Mr. Pickwick saludó al conde con la reverencia que merece un grande hombre, y el conde sacó un paquete de papeletas.

—¿Cómo dice usted, señora Hunter? —preguntó el conde, sonriendo graciosamente a la encantadora señora Leo Hunter—. Pig Vig o Big Vig, dice usted... abogado... ¿eh? Ya... eso es. Big Vig.

Y se disponía el conde a anotar a Mr. Pickwick en sus tarjetas como a un caballero de levita larga que derivaba su nombre de la profesión a que pertenecía, cuando la señora Leo Hunter intervino.

—No, no, conde —dijo la señora—, Pickwick.

—¡Ah, ah, sí! —replicó el conde—. Peek, nombre de pila; Weeks, apellido. Bien, muy bien. Peek Weeks. ¿Cómo está usted, Weeks?

—Perfectamente, gracias —replicó Mr. Pickwick con su habitual afabilidad—. ¿Lleva usted mucho tiempo en Inglaterra?

—Mucho... mucho tiempo... quince días... más.

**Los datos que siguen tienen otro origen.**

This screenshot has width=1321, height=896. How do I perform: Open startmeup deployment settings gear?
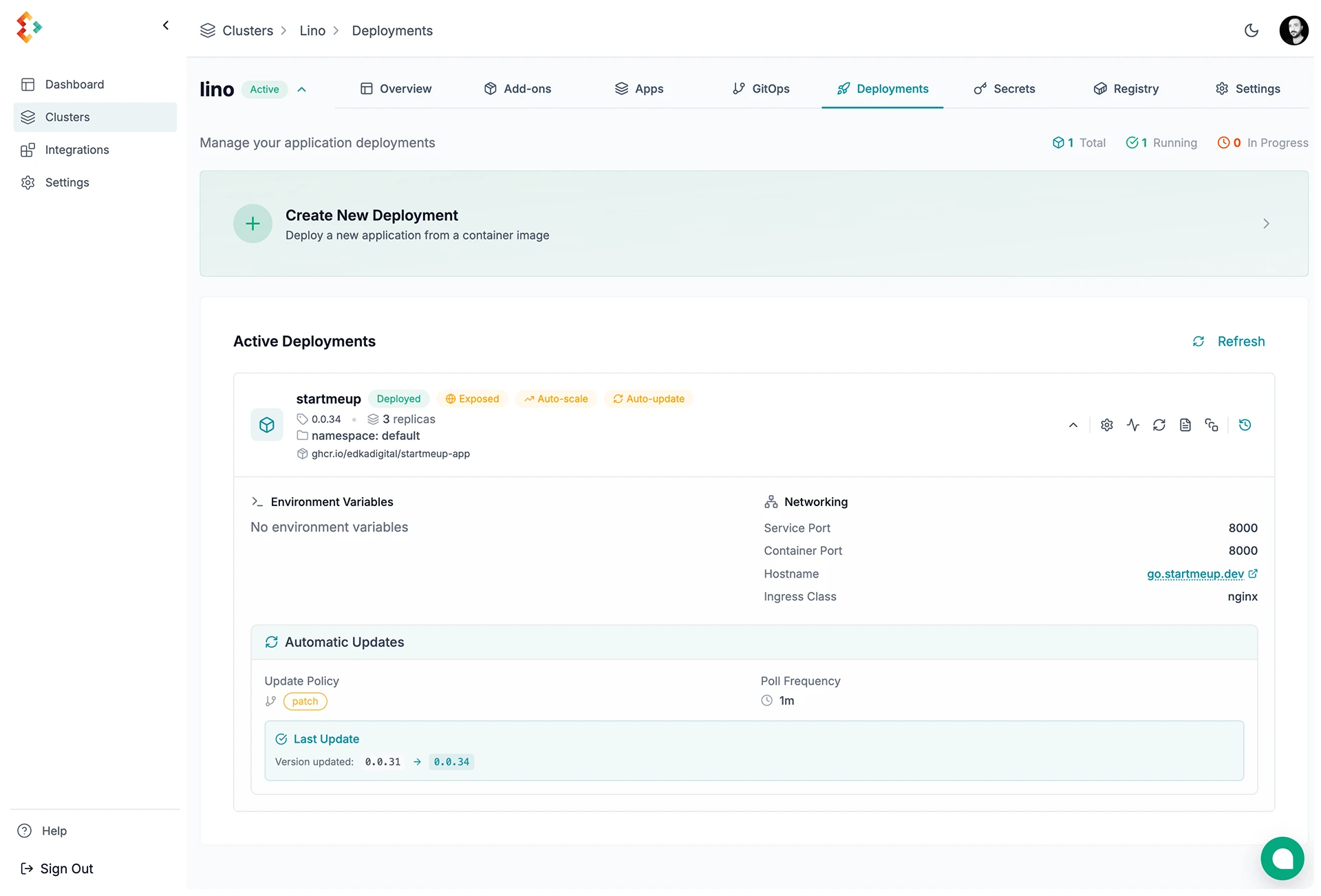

—¿Hace mucho que está usted en esta comarca?

—Una semana.

—Tendrá usted mucho trabajo —dijo sonriendo Mr. Pickwick— para reunir en ese tiempo tantos materiales como necesita.

—¡Bah! Todos están ya coleccionados —dijo el conde.

—¿Es posible? —dijo Mr. Pickwick.

—Aquí están —dijo el conde, dándose en la frente una significativa palmada—. Un libro grande en casa... lleno de notas... Música, pintura, ciencias, poesía, política, de todo.

—La palabra política, sir —dijo Mr. Pickwick—, entraña en sí un difícil estudio de considerable extensión.